Psst! Don't panic, but you've got sleeper agents inside of you: viruses that have integrated their genome into human DNA. No big deal, you say, so what if we've got a few hitchhiking genes in our genome? Actually, there's quite a bit of them:

Scientists have identified 100,000 pieces of retrovirus DNA in our genes, making up eight percent of the human genome. That’s a huge portion of our DNA when you consider that protein coding genes make up just over one percent of the genome.

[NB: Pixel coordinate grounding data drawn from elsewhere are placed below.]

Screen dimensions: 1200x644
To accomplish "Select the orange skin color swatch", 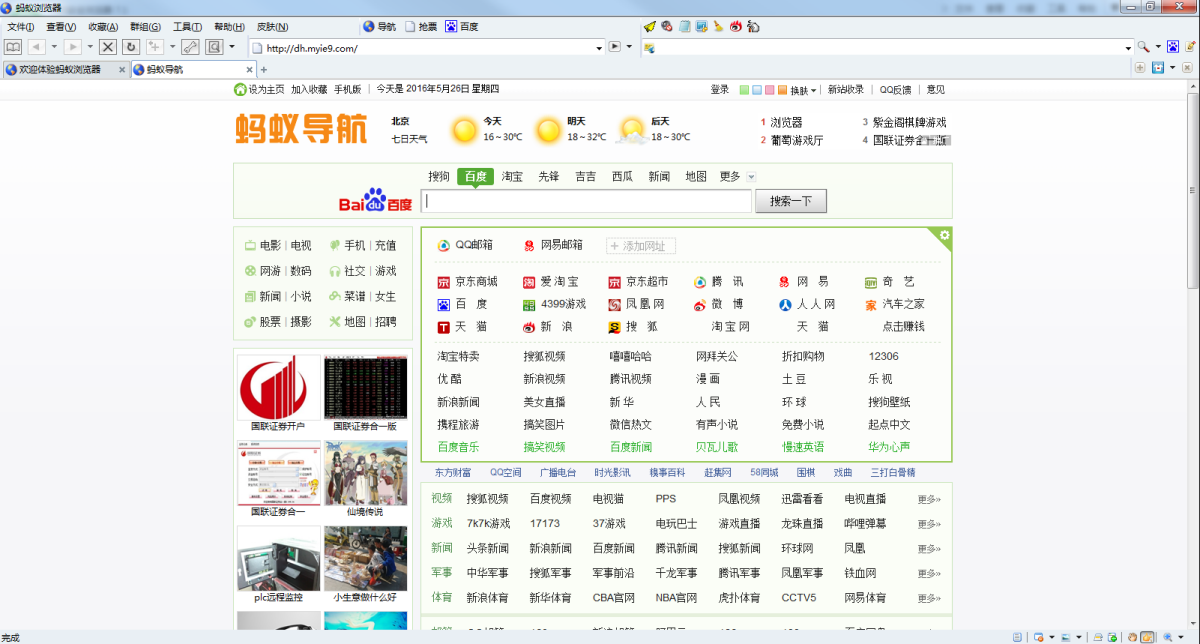I will point(781,89).
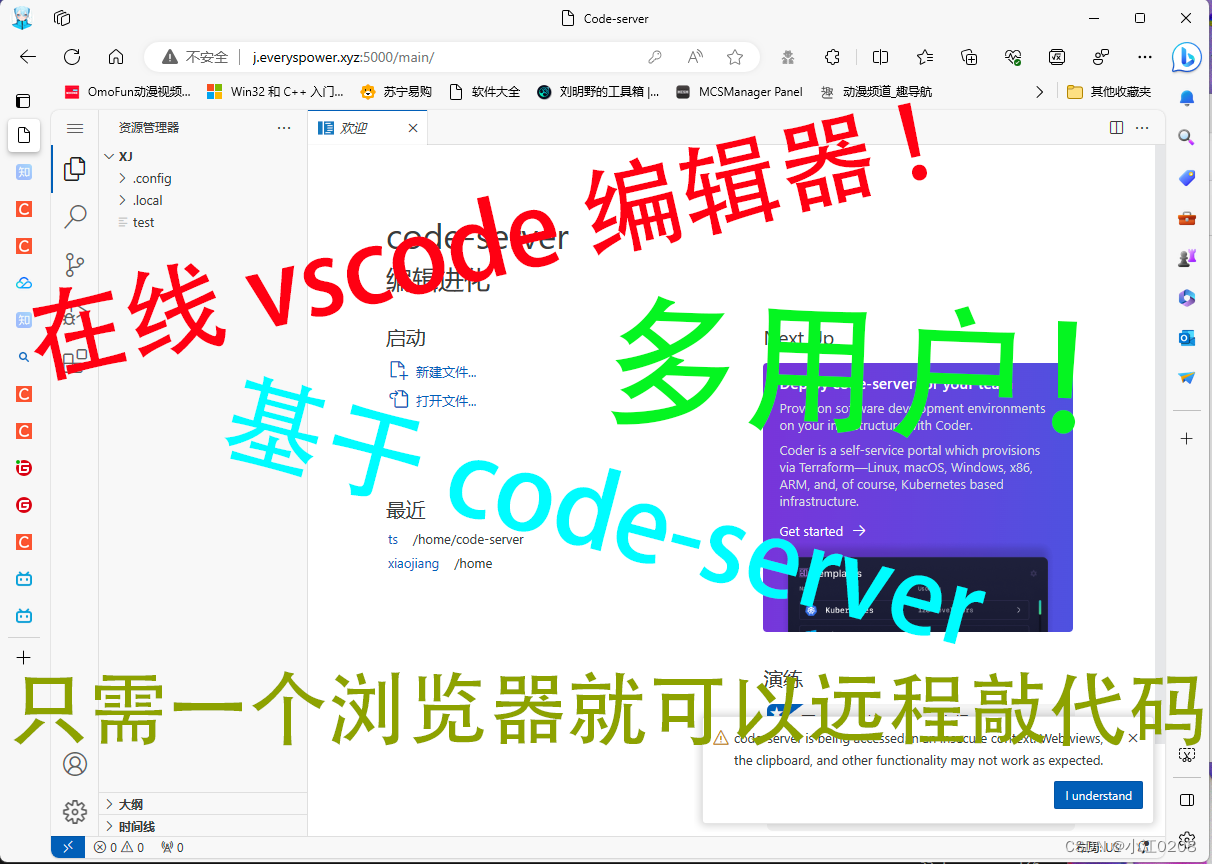Open the hamburger application menu
The width and height of the screenshot is (1212, 864).
coord(75,127)
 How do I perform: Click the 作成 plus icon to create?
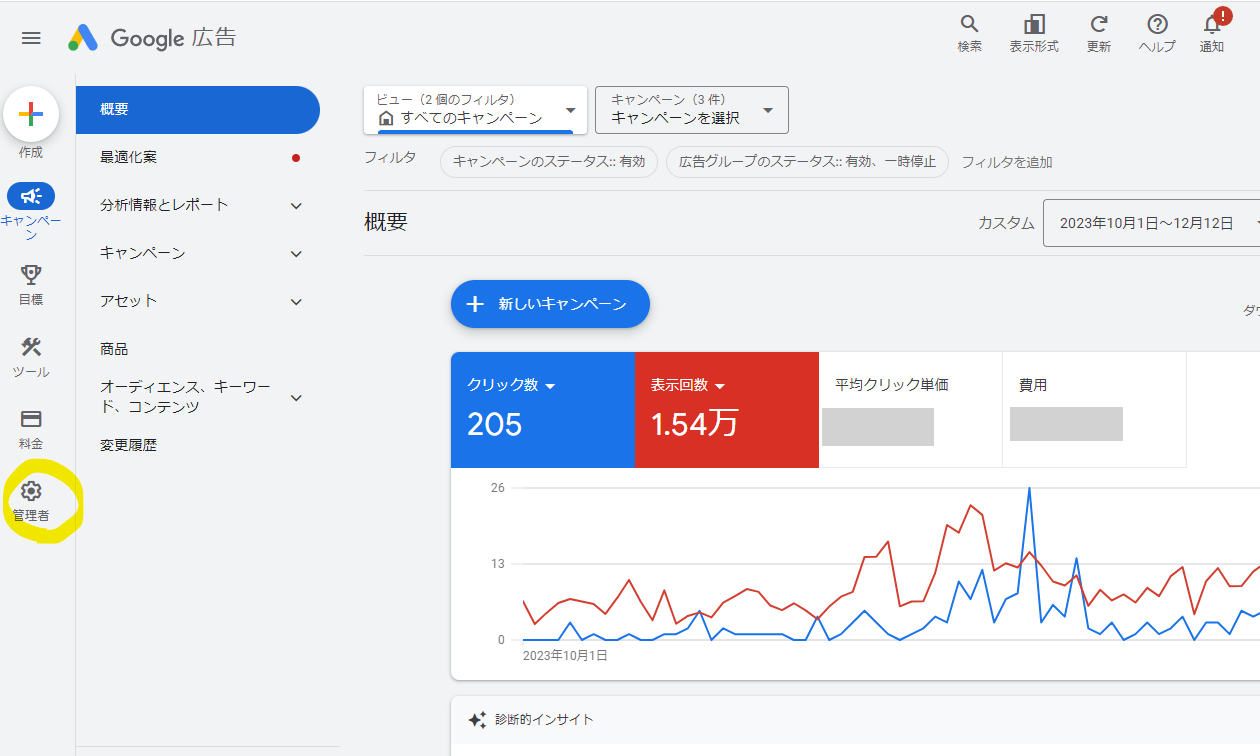[31, 113]

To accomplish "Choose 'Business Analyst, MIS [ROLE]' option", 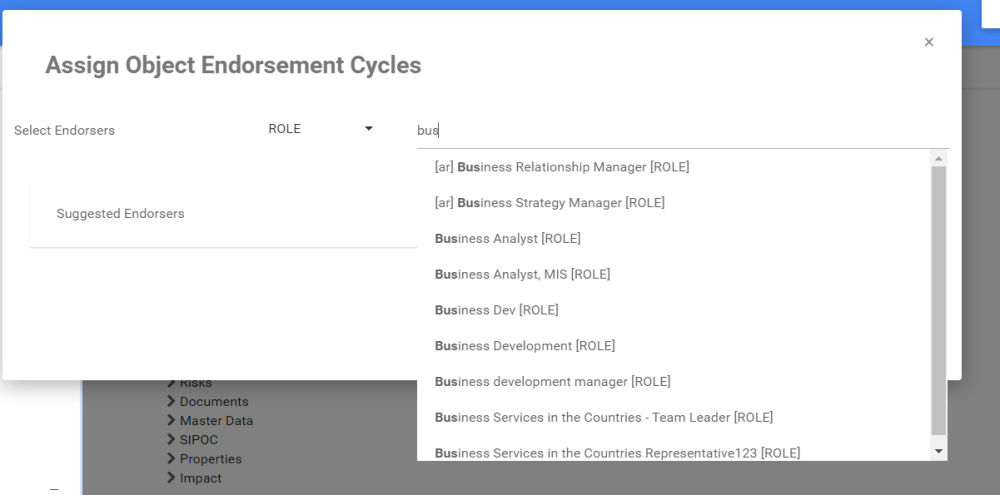I will [x=522, y=274].
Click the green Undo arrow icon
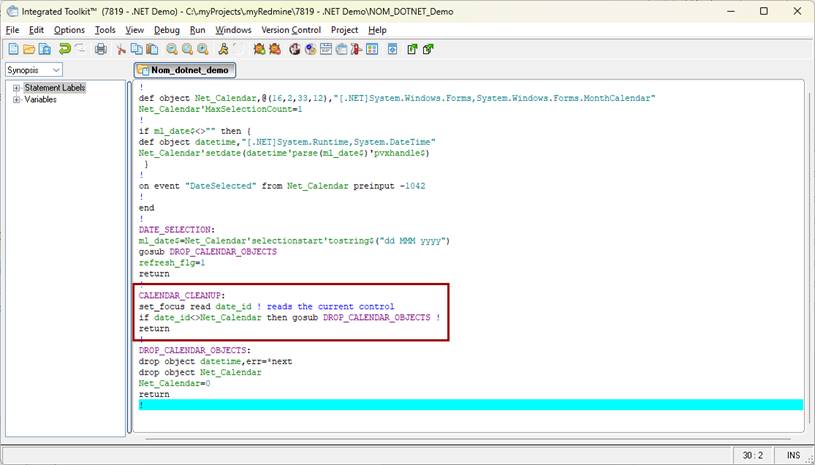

Carl Zimmer of The Loom blog over at National Geographic explains how one such viral gene could be awaken (by infection by HIV, for example) after lying dormant for six million years in our DNA:

Markovitz and his colleagues analyzed the sequence of the virus genes they found in the patients with HIV. The genes belonged to a family of endogenous retroviruses called HERV-K, but they were not quite like any known HERV-K virus previously found.

The Michigan scientists wondered if this new HERV-K virus was hidden in the human genome. They checked the most complete draft of the human genome and couldn’t find a match. They knew that the human genome sequence was only about 95% finished, so they turned instead to the chimpanzee genome, on the off chance that the virus had infected the common ancestor of humans and chimpanzees over six million years ago. Bingo: a single copy of the virus turned up in the chimp genome. They dubbed it K111.

Having found this match, the scientists decided to return to the human genome and search for K111. They isolated DNA from their HIV patients, as well as from healthy people. They then split apart the two strands of the DNA and added a short piece of DNA that would bind to K111, should it be lurking there. In all 189 of their subjects, the scientists found the virus’s DNA.